The format of %{THE_REQUEST} is pretty much what you see in a raw log file:
GET /template/templateName/uniqueContentIdentifier HTTP/1.1
RewriteCond %{THE_REQUEST} ^[A-Z]+\ /direct-access-forbidden-filename-here\ HTTP
RewriteRule . - [F]
Jim
Since the processing is actually just rewriting once upon the request for any given situation, REQUEST_URI should not be changing per line. Each condition block, if met, stopped following lines processing, and none of the rewrites were redirecting to something which would trigger secondary rules.
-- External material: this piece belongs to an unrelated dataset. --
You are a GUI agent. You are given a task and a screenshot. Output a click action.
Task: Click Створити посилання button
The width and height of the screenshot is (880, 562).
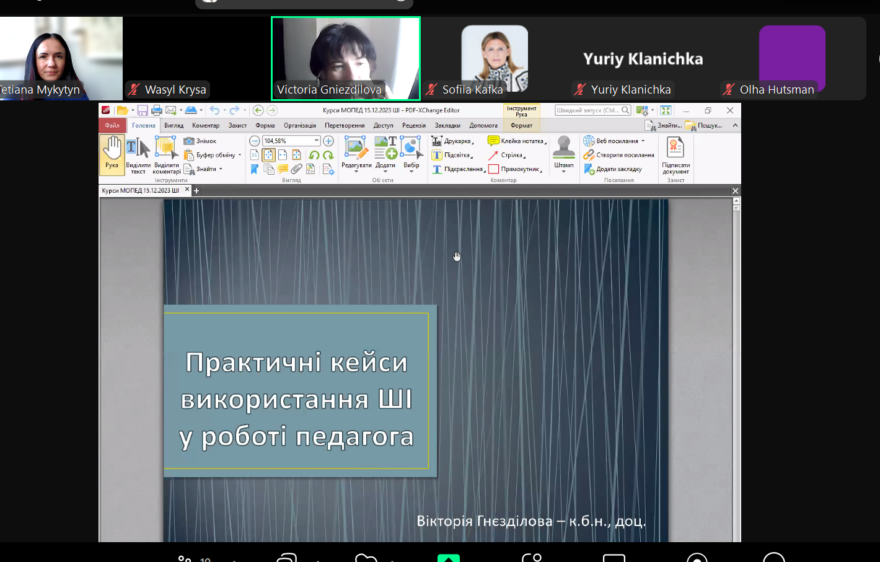coord(619,155)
After trying a few variants, I actually managed to get things working as originally written, albeit with a slight change to the response concept. Rather than killing off the non-authenticated "/admin/template/.*" request with a Forbidden response:
RewriteRule .* - [F]
A simple redirect to a 404 or similar page with the [L] modifier does the trick, thereby allowing only authenticated users past that rule if the request includes an "/admin" string:
RewriteRule .* /autherror.php [L]
Odd that the [F] rule in this situation causes such a failure, though.
Also likely to be a tad frustrating for the designer and sitebuilder since they now have to throw together another unplanned one-off page. Still, they'll be happy not having to upload and reconciling templates in two separate directories.